---- SELECTED TEXT
Further, when rotating this unbalanced assembly, undesirable
stick-slip may be high. Since these torque events would often be
greater than the rated torque for standard API casing joint
connections, and since failure of a connection would be a
significant cost, prior art casing drilling has used specially
designed, costly, and higher strength casing connectors. Prior art
casing drilling operations require a high amount of torque to be
transmitted to the casing string at the surface in order to
overcome the static friction and the dynamic friction required to
rotate the casing string in the well when drilling a straight
section of the borehole. Frictional losses may be significantly
reduced utilizing a bottom hole assembly of the present invention,
since the truer borehole resulting from the bottom hole assembly
reduces the drag between the casing string and the formation.
[0042] When the casing is being slid (non-rotating from surface)
and the motor is rotating to the bit, there is less torque
generation required by the motor using this BHA, by virtue of the
pilot bit and the gauge section, and absence of non-constructive
bit behaviors. Less aggressive bits and lower torque motors are
thus preferred. This combination also reduces reverse torque due to
motor stalling. Since a less aggressive bit takes less of a bite
out of the rock, and since the pilot bit and gauge section result
in each bite being the desired and properly aimed bite, high
instantaneous torque and the likelihood of a stall are minimized.
If the motor does stall, the low torque motor ensures that the
reactive or reverse torque spike is lower, since the reactive
torque cannot be any greater than the torque capacity of the
motor.
[0043] When rotating the casing from the surface for hole cleaning,
removal of the directionality, or reducing possibility of
differential sticking, there is less top-drive torque being
consumed in the interaction between the rotating casing and the
wellbore, over the length of the wellbore, due to the smoother
wellbore. The smoothness of the borehole, while primarily impacting
the rotary torque, also results in better weight transfer to the
bit, allowing reduced weight to be applied at the surface, and less
weight directly on the bit, thereby reducing the depth of cut and
the sticking action of the cutters. The top-drive requires less
torque to rotate the casing string, and a far greater proportion of
the top-drive generated torque reaches the bit. The torque that the
string elements closest to surface must transmit, which otherwise
might be very high, is reduced, and casing connectors may be of
lesser torque capacity.
[0044] FIG. 8 depicts another embodiment of a BHA according to the
present invention. In one application, a driving source for
rotating the bit is not a PDM motor, but instead a rotary steerable
device (RSD), with the rotary steerable housing 112 receiving the
shaft 114 which is rotated by rotating the casing string at the
surface. Various bearing members 120, 374, 372 are axially
positioned along the shaft 114. Those skilled in the art should
understand that the rotary steerable device shown in FIG. 8 is
highly simplified. The bit 360 may include various sensors 366, 368
which may be mounted on an insert package 362 provided with a data
port 364. FIG. 8 shows the position of a portable MWD system 140
and a drill collar assembly 141.
--------
◆ WHAT THE TASK REQUIRES
From the casing drilling passage, repeat the part starting with "[0044] FIG. 8" and going on through "collar assembly 141.".
---- RECORDS SUPPLIED
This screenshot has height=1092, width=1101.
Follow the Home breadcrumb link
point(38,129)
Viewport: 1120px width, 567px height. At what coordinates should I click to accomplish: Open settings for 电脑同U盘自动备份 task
--------
---- RECORDS SUPPLIED
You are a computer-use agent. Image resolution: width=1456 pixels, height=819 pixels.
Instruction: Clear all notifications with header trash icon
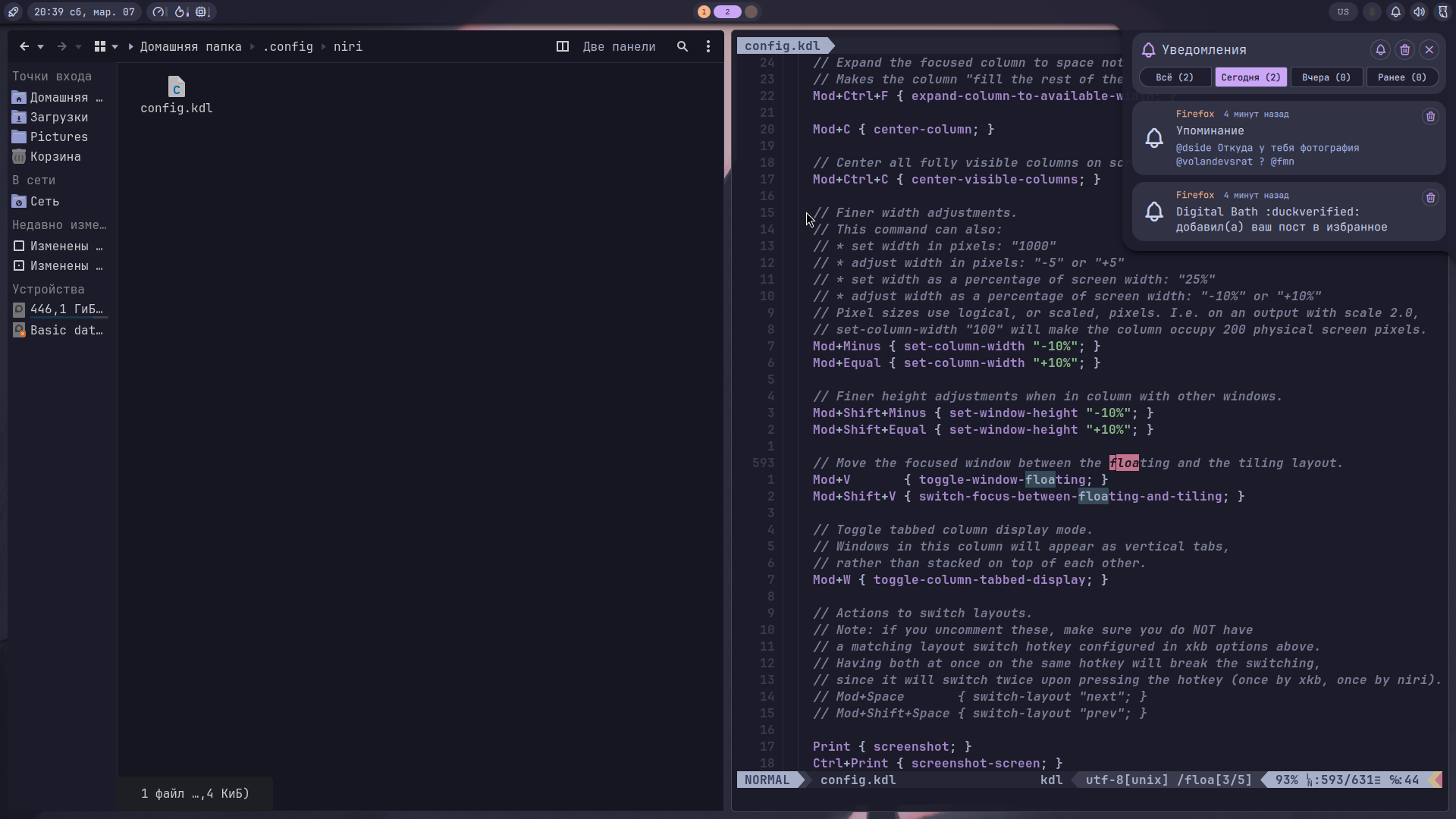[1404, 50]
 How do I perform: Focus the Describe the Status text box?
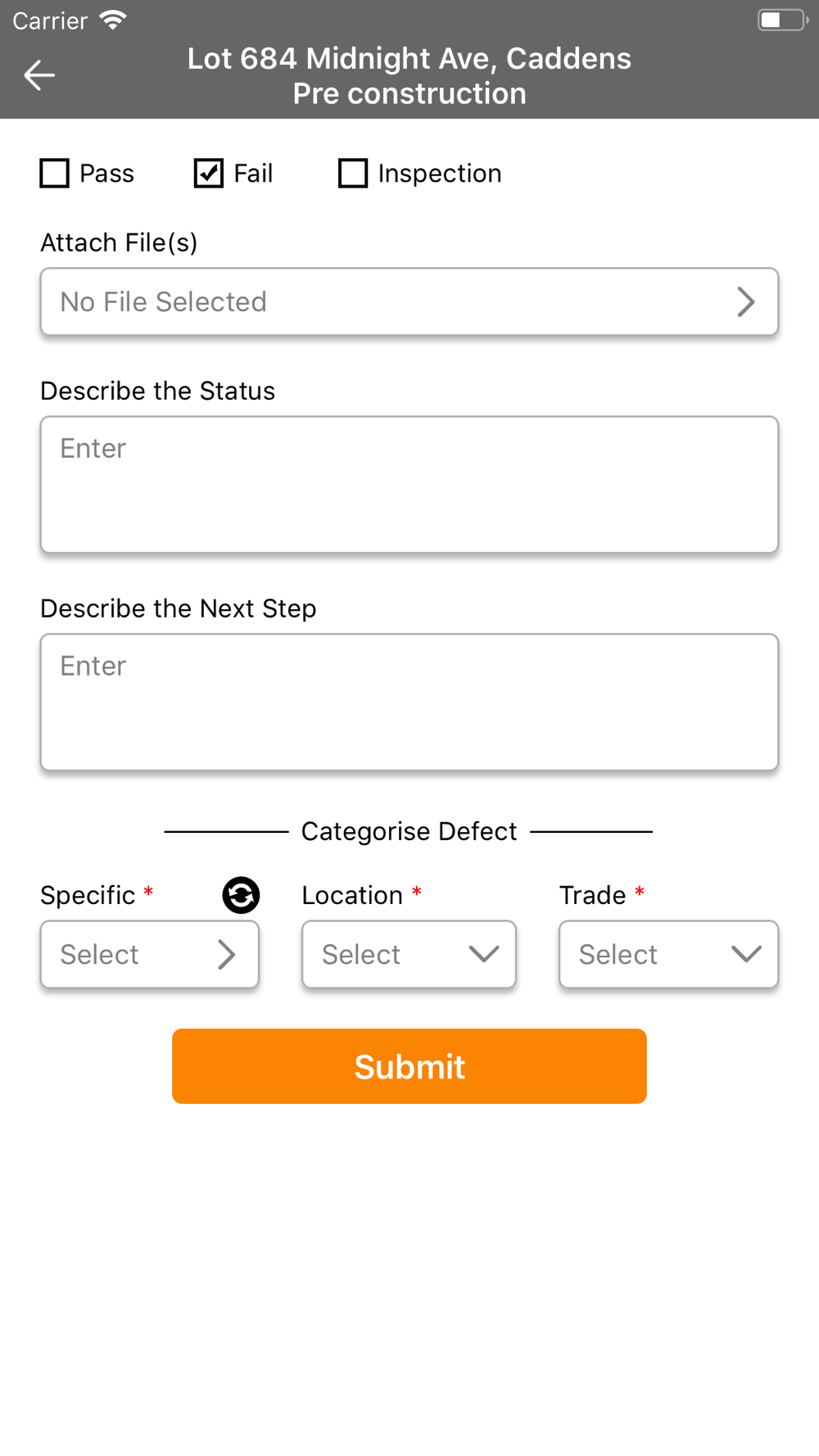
--------
◆ RESPONSE TO THIS EXERCISE
[0044] FIG. 8 depicts another embodiment of a BHA according to the
present invention. In one application, a driving source for
rotating the bit is not a PDM motor, but instead a rotary steerable
device (RSD), with the rotary steerable housing 112 receiving the
shaft 114 which is rotated by rotating the casing string at the
surface. Various bearing members 120, 374, 372 are axially
positioned along the shaft 114. Those skilled in the art should
understand that the rotary steerable device shown in FIG. 8 is
highly simplified. The bit 360 may include various sensors 366, 368
which may be mounted on an insert package 362 provided with a data
port 364. FIG. 8 shows the position of a portable MWD system 140
and a drill collar assembly 141.